Nascida no Porto e licenciada em Canto Jazz na ESMAE, Sara Miguel lançou em 2012 o seu disco de estreia, Monção, gravado em quarteto. Em 2014 mudou-se para os Açores, tendo vivido na Ilha Terceira e reside actualmente no Pico. Colaborou com a Orquestra Angrajazz, tendo actuado no festival de jazz de Angra do Heroísmo por diversas ocasiões. Em 2018 editou o disco de estreia do Bruma Project, onde propõe uma revisitação jazzística de temas açorianos, integra o trio Mar&Ilha (com Jorge “Canarinho” Silva e Marcos Fernandez) e o duo Blackbird, em parceria com o guitarrista João Belchior, que editou no início deste 2020 o seu EP de estreia (Becoming).

Perante uma plateia muito bem composta (tendo em conta as limitações da pandemia), a cantora fez-se acompanhar em Braga por um verdadeiro grupo all-star, reunindo alguns dos melhores músicos nacionais da cena jazz: João Mortágua (saxofone alto), Javier Pereiro (trompete), Gonçalo Moreira (piano), Michael Ross (contrabaixo) e Mário Costa (bateria). A música seria complementada com a projecção de imagens, da responsabilidade de Edmundo Díaz Sotelo e Eddie Oleque.

O espectáculo abriu com a interpretação de “To be young, gifted and black”, um dos temas mais conhecidos de Simone. A banda segura, a voz sólida. Desde logo, nota-se a evidente diferença nos registos vocais da homenageada e da homenagem – o que não é nenhum problema, porque isto não é um concurso de imitação, é um assumido tributo com personalidade. Após a entrada enérgica, o ritmo abranda com a abaladada “Lilac wine” (também popularizada por Jeff Buckley, que a levou a outros públicos). Segue-se “Be my husband” numa versão despida, apenas a voz a capella e palmas em fundo, na marcação do tempo. Com “Ain’t got no, I got life”, a banda volta com toda a pujança: contrabaixo e bateria na estabilidade rítmica, piano nas pinceladas harmónicas, e os sopros, saxofone e trompete, expressivos nos sublinhados melódicos.

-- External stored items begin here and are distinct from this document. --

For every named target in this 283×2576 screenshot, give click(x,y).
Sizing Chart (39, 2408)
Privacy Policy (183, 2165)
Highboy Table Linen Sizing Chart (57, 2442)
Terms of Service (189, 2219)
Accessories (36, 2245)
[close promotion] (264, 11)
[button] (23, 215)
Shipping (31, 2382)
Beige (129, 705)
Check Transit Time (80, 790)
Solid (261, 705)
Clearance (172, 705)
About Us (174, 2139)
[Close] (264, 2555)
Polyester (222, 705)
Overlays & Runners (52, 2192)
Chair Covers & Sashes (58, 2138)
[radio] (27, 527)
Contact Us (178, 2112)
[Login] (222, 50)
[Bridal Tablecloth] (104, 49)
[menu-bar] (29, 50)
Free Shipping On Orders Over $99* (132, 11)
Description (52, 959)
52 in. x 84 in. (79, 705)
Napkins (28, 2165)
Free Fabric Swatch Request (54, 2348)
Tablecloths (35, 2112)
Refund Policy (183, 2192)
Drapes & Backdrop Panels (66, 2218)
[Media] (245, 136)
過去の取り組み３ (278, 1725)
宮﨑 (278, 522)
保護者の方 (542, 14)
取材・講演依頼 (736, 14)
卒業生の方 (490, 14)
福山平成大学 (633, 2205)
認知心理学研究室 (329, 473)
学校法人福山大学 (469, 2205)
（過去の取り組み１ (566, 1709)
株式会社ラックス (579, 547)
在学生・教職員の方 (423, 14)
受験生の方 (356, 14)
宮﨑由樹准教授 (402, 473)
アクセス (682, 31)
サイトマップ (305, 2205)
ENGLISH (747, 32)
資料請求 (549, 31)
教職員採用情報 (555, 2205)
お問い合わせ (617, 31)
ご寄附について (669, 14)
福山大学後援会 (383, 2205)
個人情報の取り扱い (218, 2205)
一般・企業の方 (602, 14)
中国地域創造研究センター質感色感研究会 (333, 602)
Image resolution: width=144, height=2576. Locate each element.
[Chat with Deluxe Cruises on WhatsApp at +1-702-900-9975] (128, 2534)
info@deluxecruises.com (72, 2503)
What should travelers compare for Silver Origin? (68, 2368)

A cantora contextualiza, dá informações sobre a vida de Nina Simone, sobre o seu envolvimento no movimento dos direitos civis, sobre o racismo. E no alinhamento seguem-se temas onde a mensagem é mais explícita. “Strange fruit” é um dos temas mais emblemáticos do seu cancioneiro, tendo sido também gravado por Billie Holiday, e aborda explicitamente o linchamento de negros. Além da qualidade vocal e do sentimento da canção, as imagens projectadas de homens negros mortos pendurados em árvores (“estranhos frutos”) amplificam a sensação de choque que já está presente na música. Seguem-se outros temas intensos: “Work song”, “Four women”, “Mississippi goddam” (outro momento mais marcante) e “Backlash blues”. Sempre em crescendo.

A interpretação vocal é irrepreensível, com Sara Miguel a assumir a sua personalidade musical cada vez mais à vontade, à medida que o espectáculo avança, brilhando particularmente nos momentos de mais energia. A banda exibe eficácia e, além do acompanhamento, sabe acrescentar qualidade nos momentos a solo – notáveis os solos de João Mortágua no saxofone e Javier Pereiro no trompete. Para o encerramento ficou reservada “I wish I knew how it would feel to be free”, que conquistou definitivamente o público, até cantou. A plateia despediu-se com uma ovação em pé, entusiasmada e merecida. A cantora e a banda regressaram para o encore, primeiro com “Everything must change” (apenas piano e voz) e a despedida final chegou com “Feeling Good” (nova ovação.)

Neste espectáculo a voz de Sara Miguel exibiu ao vivo a sua enorme qualidade e amplitude, adaptada à especificidade da homenagem. A riqueza e potencial vocal de Sara Miguel têm sido expostos em diferentes contextos, particularmente no seu projecto de originais Blackbird. Depois do sucesso desta homenagem, que merece ser levada a muitas mais cidades portuguesas, ficamos a aguardar novos projectos, que também não esqueçam a ligação ao jazz.

No final do espectáculo, entre o burburinho da saída, uma figura ligada à cena jazz confessava: “gostei muito, mas houve muito proselitismo…” Num espectáculo sobre a faceta activista da lendária cantora, numa época em que racismo está na ordem do dia, neste momento em que as sombras do fascismo se aproximam sem vergonha, a evangelização seria inevitável. Aliás, quando se trata de direitos humanos e igualdade, a evangelização nunca é demais. Quando a música se pode associar e ajudar a difundir a mensagem, ficamos todos a ganhar. Que aí venham mais vozes pela liberdade.